Re: [sqlite] select intersecting intervals

2010-05-13 Thread Tim Romano
Right, Jean-Christophe, about "moving too much data around". You'd want each
of the inner selects to produce a vector of integer ids. "select *" is
clearly not going to be very efficient.  200K rows is a very small table for
this sort of test, in my view.  Were the faster intereections any faster
than:

select * from T
where lo ... {low condition}
and hi ..{ hi condition}
and name = 'x'

where only one index is chosen?  The answer would depend on the cardinality.
  If [name] is highly differentiated then name='x' would return very few
rows and the query is fast using standard approach.  But if [name] were,
say, FirstName, and there were hundreds of thousands of records containing
"Joe" in the OP's table, then the name index won't help us very much.
 That's why I am asking about Minimal Perfect Hash and intersection of
vectors.

The Minimal-Perfect-Hash-INTERSECTION-OF-VECTORS approach might benefit
queries against tables having several million rows. What I'm wondering (and
lack the C skills to find out for myself) is whether SQLite's underlying
algorithms for INTERSECT could be optimized with a minimal perfect hash
approach.

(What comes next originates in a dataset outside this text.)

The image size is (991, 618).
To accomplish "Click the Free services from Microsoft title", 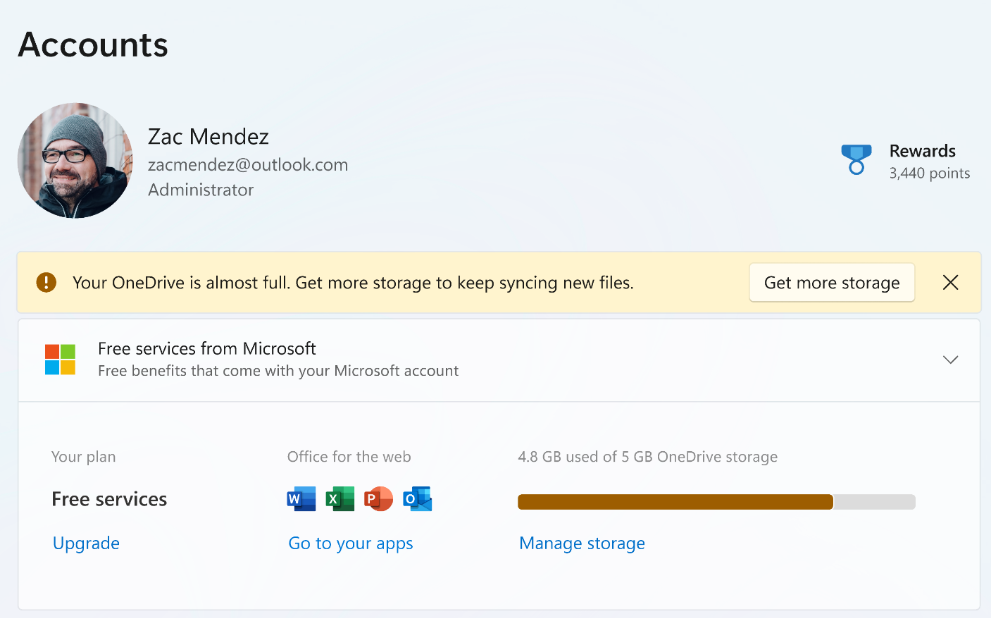I will (207, 348).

The algorithms would decide which vector of ids is the better
candidate to be used for the MPH and which is the better candidate to be
iterated, and then iterate over the one vector of ids, testing for the
existence of each id in the MPH using the optimized Exists() function
supplied by the mph library for the particular type of mph being used.

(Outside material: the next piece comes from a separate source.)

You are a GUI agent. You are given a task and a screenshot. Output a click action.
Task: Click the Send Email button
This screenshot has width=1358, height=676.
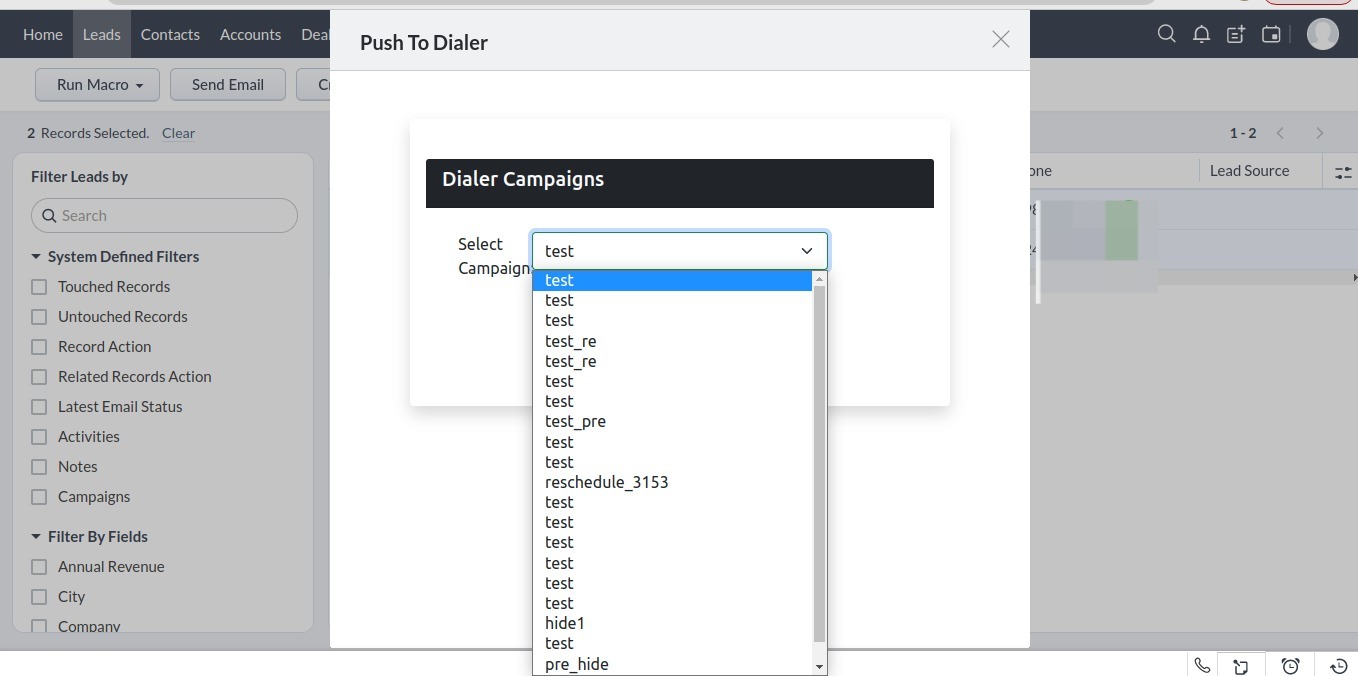click(227, 85)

The question, in scenarios where the vectors contain many items, is whether
the overhead of creating the MPH and testing for existence is significantly
less than the overhead of doing whatever INTERSECT is doing now when it
intersects vectors of ids.  You have a ready-made acronym to advertise the
speed if it turns out to be faster: MPH.  ;-)

Regards
Tim Romano
Swarthmore PA

On Wed, May 12, 2010 at 8:52 PM, Jean-Christophe Deschamps 
wrote:

>
> >
> >I would first create an INTEGER primary key and then place an index on
> >name,
> >another on i_from, and another on i_to, and then see if the approach below
> >has any benefit.
> >
> >When I tried this with a geo-queryit was actually slower than the standard
> >select, and I'm curious if that's always going to be the case. It will
> >come
> >down to how efficient the INTERSECT of the vectors of integers is. Each
> >vector will have been the result of an index-scan.  If INTERSECT were
> >optimized (perhaps with a minimal perfect hash function
> >http://cmph.sourceforge.net/index.html) this approach might be useful.
>
>
> All three following queries use only simple indexes (PK, name, lo, hi).
>
> Query#1:
> select * from tst where lo < 345678
> intersect
> select * from tst where hi > 123456
> intersect
> select * from tst where name = 'aaelj';
>
> Query#2
> select * from tst
> join (
> select rowid from tst where lo < 345678
> intersect
> select rowid from tst where hi > 123456
> ) as interval
> on tst.rowid = interval.rowid and name = 'aaelj';
>
> Query#3
> select * from tst
> join (
> select rowid from tst where lo < 345678
> intersect
> select rowid from tst where hi > 123456
> intersect
> select rowid from tst where name = 'aaelj'
> ) as interval
> on tst.rowid = interval.rowid;
>
> On a 200K-row test table with random data, queries #2 and #3 were
> essentially identical while #1 was twice slower (moving too much data
> around, uselessly).
>
>
> ___
> sqlite-users mailing list
> sqlite-users@sqlite.org
> http://sqlite.org:8080/cgi-bin/mailman/listinfo/sqlite-users
>
___
sqlite-users mailing list
sqlite-users@sqlite.org
http://sqlite.org:8080/cgi-bin/mailman/listinfo/sqlite-users


Re: [sqlite] select intersecting intervals

2010-05-12 Thread Jean-Christophe Deschamps

>
>I would first create an INTEGER primary key and then place an index on 
>name,
>another on i_from, and another on i_to, and then see if the approach below
>has any benefit.
>
>When I tried this with a geo-queryit was actually slower than the standard
>select, and I'm curious if that's always going to be the case. It will 
>come
>down to how efficient the INTERSECT of the vectors of integers is. Each
>vector will have been the result of an index-scan.  If INTERSECT were
>optimized (perhaps with a minimal perfect hash function
>http://cmph.sourceforge.net/index.html) this approach might be useful.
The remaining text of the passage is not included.